*** Opening Supplied data ***

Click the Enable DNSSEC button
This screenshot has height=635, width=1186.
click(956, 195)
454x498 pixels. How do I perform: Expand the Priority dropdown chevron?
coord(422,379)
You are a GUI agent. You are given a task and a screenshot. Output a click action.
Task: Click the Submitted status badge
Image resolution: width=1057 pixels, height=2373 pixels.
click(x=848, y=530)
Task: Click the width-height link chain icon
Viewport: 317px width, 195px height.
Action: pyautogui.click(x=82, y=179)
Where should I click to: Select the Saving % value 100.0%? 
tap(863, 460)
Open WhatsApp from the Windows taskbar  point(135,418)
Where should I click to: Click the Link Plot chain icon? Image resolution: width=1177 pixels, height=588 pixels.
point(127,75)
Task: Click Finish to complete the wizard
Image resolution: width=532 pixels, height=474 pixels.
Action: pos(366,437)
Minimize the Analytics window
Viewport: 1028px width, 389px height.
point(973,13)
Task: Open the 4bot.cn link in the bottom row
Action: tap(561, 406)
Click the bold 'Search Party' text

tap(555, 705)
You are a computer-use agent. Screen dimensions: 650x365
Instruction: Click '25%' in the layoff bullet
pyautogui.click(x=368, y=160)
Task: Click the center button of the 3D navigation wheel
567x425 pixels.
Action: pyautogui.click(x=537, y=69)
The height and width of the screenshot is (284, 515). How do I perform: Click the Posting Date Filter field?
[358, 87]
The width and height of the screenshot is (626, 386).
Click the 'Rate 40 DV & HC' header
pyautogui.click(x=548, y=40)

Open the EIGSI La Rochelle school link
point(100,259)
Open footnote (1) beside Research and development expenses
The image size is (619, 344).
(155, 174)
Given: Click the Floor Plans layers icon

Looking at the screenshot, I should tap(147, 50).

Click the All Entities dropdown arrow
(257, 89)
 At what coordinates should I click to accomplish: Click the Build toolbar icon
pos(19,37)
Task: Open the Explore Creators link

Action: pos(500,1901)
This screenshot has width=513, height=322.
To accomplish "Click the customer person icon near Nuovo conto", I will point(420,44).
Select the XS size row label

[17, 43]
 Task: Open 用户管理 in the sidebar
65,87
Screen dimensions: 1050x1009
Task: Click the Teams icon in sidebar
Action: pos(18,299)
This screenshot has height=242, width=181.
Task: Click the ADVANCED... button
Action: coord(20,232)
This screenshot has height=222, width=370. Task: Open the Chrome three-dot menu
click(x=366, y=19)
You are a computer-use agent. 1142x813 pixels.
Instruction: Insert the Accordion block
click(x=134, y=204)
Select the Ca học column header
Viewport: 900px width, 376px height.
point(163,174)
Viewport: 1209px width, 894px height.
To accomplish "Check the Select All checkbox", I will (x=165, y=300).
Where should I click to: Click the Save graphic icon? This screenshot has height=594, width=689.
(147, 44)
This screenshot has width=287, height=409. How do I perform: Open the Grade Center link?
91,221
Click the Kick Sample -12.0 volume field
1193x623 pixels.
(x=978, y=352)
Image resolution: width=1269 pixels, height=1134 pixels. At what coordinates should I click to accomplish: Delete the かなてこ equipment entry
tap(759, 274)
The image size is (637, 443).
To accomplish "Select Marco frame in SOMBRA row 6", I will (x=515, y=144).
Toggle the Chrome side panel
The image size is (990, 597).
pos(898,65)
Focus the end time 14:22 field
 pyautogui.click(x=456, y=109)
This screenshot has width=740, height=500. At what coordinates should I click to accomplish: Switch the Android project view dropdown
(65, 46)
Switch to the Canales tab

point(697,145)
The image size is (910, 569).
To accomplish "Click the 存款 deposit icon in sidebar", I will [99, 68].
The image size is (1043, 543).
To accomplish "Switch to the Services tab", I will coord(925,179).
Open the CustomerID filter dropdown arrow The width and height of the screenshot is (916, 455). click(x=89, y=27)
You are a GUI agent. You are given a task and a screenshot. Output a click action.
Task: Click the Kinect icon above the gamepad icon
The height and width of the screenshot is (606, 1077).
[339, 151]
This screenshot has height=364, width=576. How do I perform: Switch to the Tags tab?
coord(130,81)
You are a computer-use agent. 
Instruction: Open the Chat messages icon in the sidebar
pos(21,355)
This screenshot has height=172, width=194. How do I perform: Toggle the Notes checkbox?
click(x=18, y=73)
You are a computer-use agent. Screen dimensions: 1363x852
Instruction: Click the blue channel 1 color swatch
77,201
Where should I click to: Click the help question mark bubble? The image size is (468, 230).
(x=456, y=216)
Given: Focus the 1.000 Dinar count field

*** Closing Supplied data ***

# Task to carry out:
Go through the listing and copy all of it exactly.

# Worked solution:
Click the Enable DNSSEC button
This screenshot has height=635, width=1186.
click(956, 195)
454x498 pixels. How do I perform: Expand the Priority dropdown chevron?
coord(422,379)
You are a GUI agent. You are given a task and a screenshot. Output a click action.
Task: Click the Submitted status badge
Image resolution: width=1057 pixels, height=2373 pixels.
click(x=848, y=530)
Task: Click the width-height link chain icon
Viewport: 317px width, 195px height.
Action: pyautogui.click(x=82, y=179)
Where should I click to: Select the Saving % value 100.0%? 
tap(863, 460)
Open WhatsApp from the Windows taskbar  point(135,418)
Where should I click to: Click the Link Plot chain icon? Image resolution: width=1177 pixels, height=588 pixels.
point(127,75)
Task: Click Finish to complete the wizard
Image resolution: width=532 pixels, height=474 pixels.
Action: pos(366,437)
Minimize the Analytics window
Viewport: 1028px width, 389px height.
point(973,13)
Task: Open the 4bot.cn link in the bottom row
Action: tap(561, 406)
Click the bold 'Search Party' text

tap(555, 705)
You are a computer-use agent. Screen dimensions: 650x365
Instruction: Click '25%' in the layoff bullet
pyautogui.click(x=368, y=160)
Task: Click the center button of the 3D navigation wheel
567x425 pixels.
Action: pyautogui.click(x=537, y=69)
The height and width of the screenshot is (284, 515). How do I perform: Click the Posting Date Filter field?
[358, 87]
The width and height of the screenshot is (626, 386).
Click the 'Rate 40 DV & HC' header
pyautogui.click(x=548, y=40)

Open the EIGSI La Rochelle school link
point(100,259)
Open footnote (1) beside Research and development expenses
The image size is (619, 344).
(155, 174)
Given: Click the Floor Plans layers icon

Looking at the screenshot, I should tap(147, 50).

Click the All Entities dropdown arrow
(257, 89)
 At what coordinates should I click to accomplish: Click the Build toolbar icon
pos(19,37)
Task: Open the Explore Creators link

Action: pos(500,1901)
This screenshot has width=513, height=322.
To accomplish "Click the customer person icon near Nuovo conto", I will point(420,44).
Select the XS size row label

[17, 43]
 Task: Open 用户管理 in the sidebar
65,87
Screen dimensions: 1050x1009
Task: Click the Teams icon in sidebar
Action: pos(18,299)
This screenshot has height=242, width=181.
Task: Click the ADVANCED... button
Action: coord(20,232)
This screenshot has height=222, width=370. Task: Open the Chrome three-dot menu
click(x=366, y=19)
You are a computer-use agent. 1142x813 pixels.
Instruction: Insert the Accordion block
click(x=134, y=204)
Select the Ca học column header
Viewport: 900px width, 376px height.
point(163,174)
Viewport: 1209px width, 894px height.
To accomplish "Check the Select All checkbox", I will (x=165, y=300).
Where should I click to: Click the Save graphic icon? This screenshot has height=594, width=689.
(147, 44)
This screenshot has width=287, height=409. How do I perform: Open the Grade Center link?
91,221
Click the Kick Sample -12.0 volume field
1193x623 pixels.
(x=978, y=352)
Image resolution: width=1269 pixels, height=1134 pixels. At what coordinates should I click to accomplish: Delete the かなてこ equipment entry
tap(759, 274)
The image size is (637, 443).
To accomplish "Select Marco frame in SOMBRA row 6", I will (x=515, y=144).
Toggle the Chrome side panel
The image size is (990, 597).
pos(898,65)
Focus the end time 14:22 field
 pyautogui.click(x=456, y=109)
This screenshot has width=740, height=500. At what coordinates should I click to accomplish: Switch the Android project view dropdown
(65, 46)
Switch to the Canales tab

point(697,145)
The image size is (910, 569).
To accomplish "Click the 存款 deposit icon in sidebar", I will [99, 68].
The image size is (1043, 543).
To accomplish "Switch to the Services tab", I will coord(925,179).
Open the CustomerID filter dropdown arrow The width and height of the screenshot is (916, 455). click(x=89, y=27)
You are a GUI agent. You are given a task and a screenshot. Output a click action.
Task: Click the Kinect icon above the gamepad icon
The height and width of the screenshot is (606, 1077).
[339, 151]
This screenshot has height=364, width=576. How do I perform: Switch to the Tags tab?
coord(130,81)
You are a computer-use agent. 
Instruction: Open the Chat messages icon in the sidebar
pos(21,355)
This screenshot has height=172, width=194. How do I perform: Toggle the Notes checkbox?
click(x=18, y=73)
You are a computer-use agent. Screen dimensions: 1363x852
Instruction: Click the blue channel 1 color swatch
77,201
Where should I click to: Click the help question mark bubble? The image size is (468, 230).
(x=456, y=216)
Given: Focus the 1.000 Dinar count field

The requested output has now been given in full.